Sunday brought the aforementioned empty board game tables but also a rousing game of the co-operative struggle against the Great Old Ones, Arkham Horror. I also took a break to try a new card game The Werewolves of Millers Hollow, a.k.a. “Are You A Werewolf?” The expansion New Moon was included and I did not have the wherewithal to call it the “Team Jacob” game, an opportunity my bride would have capitalized upon.

Finally on Sunday I had a fantastic encounter with beloved spec fiction author C.J. Henderson. The experienced pen behind occult detectives and the adorable “Baby’s First Mythos” gave this struggling author some much-needed advice on bridging the gap between unpublished and published. Many of his words bubble in my brain, and I’d like to stir the internal pot and relate his words in some fashion soon. I highly recommend checking out his work. He’s also inspired me to spruce up this webspace a bit.
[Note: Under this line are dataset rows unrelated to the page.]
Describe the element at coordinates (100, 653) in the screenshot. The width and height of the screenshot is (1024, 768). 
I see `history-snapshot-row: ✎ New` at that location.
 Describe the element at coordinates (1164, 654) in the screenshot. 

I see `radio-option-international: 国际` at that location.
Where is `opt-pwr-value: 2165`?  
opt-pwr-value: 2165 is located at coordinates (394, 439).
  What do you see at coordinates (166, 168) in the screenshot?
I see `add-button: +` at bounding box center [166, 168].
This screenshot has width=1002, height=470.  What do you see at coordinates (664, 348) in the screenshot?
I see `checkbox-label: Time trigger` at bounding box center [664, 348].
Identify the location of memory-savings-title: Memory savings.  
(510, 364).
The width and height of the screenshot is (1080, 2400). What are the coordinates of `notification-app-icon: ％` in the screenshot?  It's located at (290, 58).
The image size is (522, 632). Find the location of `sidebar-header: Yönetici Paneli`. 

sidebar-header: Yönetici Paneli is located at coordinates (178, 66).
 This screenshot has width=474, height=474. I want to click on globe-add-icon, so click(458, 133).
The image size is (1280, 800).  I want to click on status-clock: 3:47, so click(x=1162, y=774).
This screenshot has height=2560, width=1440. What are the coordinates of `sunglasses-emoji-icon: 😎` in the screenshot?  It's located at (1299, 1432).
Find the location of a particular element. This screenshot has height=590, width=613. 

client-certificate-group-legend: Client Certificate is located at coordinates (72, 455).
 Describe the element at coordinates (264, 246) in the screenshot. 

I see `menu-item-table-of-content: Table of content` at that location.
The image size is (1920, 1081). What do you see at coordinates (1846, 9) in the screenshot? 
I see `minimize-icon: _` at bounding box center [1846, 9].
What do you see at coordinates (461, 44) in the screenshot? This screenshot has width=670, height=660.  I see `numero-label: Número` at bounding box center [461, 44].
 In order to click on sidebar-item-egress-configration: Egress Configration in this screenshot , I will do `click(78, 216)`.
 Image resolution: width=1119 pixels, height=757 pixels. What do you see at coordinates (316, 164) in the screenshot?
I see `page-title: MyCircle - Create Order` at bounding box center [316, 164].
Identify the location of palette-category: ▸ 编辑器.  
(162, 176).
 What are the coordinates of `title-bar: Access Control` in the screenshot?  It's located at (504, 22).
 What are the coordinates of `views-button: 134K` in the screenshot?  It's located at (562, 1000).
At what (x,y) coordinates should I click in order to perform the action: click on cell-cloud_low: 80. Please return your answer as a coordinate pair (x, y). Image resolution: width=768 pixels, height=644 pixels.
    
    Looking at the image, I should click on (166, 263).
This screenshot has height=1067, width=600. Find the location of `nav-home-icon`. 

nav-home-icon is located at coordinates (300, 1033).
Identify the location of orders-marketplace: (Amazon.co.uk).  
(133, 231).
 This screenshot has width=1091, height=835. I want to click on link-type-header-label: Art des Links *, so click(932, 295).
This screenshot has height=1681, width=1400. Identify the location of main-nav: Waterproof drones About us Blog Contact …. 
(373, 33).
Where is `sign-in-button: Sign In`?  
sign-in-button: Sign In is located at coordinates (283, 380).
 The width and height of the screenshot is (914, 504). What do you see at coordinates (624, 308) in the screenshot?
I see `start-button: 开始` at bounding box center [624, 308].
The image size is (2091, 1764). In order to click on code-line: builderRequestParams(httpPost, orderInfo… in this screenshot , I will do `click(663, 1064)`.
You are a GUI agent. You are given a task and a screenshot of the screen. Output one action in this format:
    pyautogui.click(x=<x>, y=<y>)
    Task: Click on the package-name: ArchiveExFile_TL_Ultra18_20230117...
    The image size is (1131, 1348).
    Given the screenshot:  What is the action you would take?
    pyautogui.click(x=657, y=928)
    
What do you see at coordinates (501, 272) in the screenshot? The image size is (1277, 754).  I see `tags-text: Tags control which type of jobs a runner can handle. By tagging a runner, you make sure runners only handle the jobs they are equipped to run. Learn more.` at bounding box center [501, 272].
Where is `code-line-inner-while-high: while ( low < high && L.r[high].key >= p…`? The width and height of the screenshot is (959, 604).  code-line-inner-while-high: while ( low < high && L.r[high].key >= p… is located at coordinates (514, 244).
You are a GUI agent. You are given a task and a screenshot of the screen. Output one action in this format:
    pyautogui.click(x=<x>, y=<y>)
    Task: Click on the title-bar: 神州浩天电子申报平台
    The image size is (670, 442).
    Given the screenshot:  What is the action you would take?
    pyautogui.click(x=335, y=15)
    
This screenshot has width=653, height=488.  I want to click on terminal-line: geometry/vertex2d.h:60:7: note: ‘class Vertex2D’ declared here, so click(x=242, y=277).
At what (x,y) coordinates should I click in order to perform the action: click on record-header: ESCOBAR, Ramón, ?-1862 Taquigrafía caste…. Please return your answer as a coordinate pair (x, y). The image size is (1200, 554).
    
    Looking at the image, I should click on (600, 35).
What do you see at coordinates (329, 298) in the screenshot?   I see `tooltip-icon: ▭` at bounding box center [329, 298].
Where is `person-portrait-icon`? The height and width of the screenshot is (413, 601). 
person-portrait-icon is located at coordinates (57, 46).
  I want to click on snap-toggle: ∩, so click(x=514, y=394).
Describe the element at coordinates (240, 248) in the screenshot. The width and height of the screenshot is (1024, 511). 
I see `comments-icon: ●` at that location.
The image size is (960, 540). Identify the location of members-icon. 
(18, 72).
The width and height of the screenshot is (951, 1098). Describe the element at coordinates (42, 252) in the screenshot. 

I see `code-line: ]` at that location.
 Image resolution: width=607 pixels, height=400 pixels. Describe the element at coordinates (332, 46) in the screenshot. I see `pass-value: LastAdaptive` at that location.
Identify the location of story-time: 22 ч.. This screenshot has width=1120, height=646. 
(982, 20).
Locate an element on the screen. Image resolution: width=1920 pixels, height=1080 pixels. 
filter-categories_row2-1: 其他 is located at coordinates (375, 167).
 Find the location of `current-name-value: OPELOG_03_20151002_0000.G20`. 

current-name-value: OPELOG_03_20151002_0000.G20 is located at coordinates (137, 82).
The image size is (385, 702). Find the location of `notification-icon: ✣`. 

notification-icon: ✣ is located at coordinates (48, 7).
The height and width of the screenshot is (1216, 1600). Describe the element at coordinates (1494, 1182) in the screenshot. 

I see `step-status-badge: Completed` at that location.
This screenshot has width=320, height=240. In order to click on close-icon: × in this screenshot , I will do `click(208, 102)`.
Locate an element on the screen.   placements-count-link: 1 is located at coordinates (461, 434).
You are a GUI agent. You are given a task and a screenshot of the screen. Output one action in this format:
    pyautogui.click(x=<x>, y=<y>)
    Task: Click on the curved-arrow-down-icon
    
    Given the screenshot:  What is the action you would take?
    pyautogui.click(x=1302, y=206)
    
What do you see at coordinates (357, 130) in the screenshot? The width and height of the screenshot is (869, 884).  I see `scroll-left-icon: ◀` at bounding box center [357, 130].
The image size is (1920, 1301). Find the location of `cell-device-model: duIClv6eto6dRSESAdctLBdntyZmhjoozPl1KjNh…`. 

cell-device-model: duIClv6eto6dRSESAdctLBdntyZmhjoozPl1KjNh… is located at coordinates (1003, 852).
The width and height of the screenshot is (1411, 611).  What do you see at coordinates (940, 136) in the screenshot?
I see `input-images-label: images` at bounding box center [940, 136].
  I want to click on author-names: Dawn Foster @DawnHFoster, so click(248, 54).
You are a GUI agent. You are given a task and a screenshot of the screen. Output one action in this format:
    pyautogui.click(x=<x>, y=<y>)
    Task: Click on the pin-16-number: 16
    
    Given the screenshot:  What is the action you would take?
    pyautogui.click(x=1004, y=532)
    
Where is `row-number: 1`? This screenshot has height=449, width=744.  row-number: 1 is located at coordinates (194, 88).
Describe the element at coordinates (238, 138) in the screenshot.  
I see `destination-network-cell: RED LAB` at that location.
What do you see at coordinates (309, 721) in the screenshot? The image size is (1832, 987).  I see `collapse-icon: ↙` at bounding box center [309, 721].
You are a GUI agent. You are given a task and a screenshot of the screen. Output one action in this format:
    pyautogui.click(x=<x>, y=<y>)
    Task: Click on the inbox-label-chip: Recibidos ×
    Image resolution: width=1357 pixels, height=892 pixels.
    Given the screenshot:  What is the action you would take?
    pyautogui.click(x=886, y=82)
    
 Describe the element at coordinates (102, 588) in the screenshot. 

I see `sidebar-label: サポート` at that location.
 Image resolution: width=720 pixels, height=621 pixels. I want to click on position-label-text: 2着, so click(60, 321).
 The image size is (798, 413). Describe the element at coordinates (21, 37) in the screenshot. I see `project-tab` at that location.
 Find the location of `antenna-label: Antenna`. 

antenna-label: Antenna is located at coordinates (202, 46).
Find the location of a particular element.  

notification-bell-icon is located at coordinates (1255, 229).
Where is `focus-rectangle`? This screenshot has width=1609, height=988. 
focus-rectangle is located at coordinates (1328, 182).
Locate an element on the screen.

With an overall drive time of just under two hours, even using a non-turnpike route, and very reasonable registration fees, I plan on making time to properly enjoy the next MEPAcon in April of 2011. I plan on bringing Maschine Zeit and StarCraft once again, along with Ninja Burger as a scheduled event and pick-up games of Chrononauts, Spammers (my prize from almost winning Nightmare), Three Dragon Ante (if I can get my hands on a deck) and possibly Magic: the Gathering.

More than anything else, I’ve been inspired to write more fiction and columns related to these genres and hobbies, continue running and playing old-school tabletop games and find ways to include the missus as much and as often as possible. Big thanks to MEPAcon’s excellent staff, the fine gents at The Portal Comics & Gaming and the folks good enough to put up with me. I look forward to seeing, speaking with and playing at the tables of the great people I met in the days, weeks and months ahead.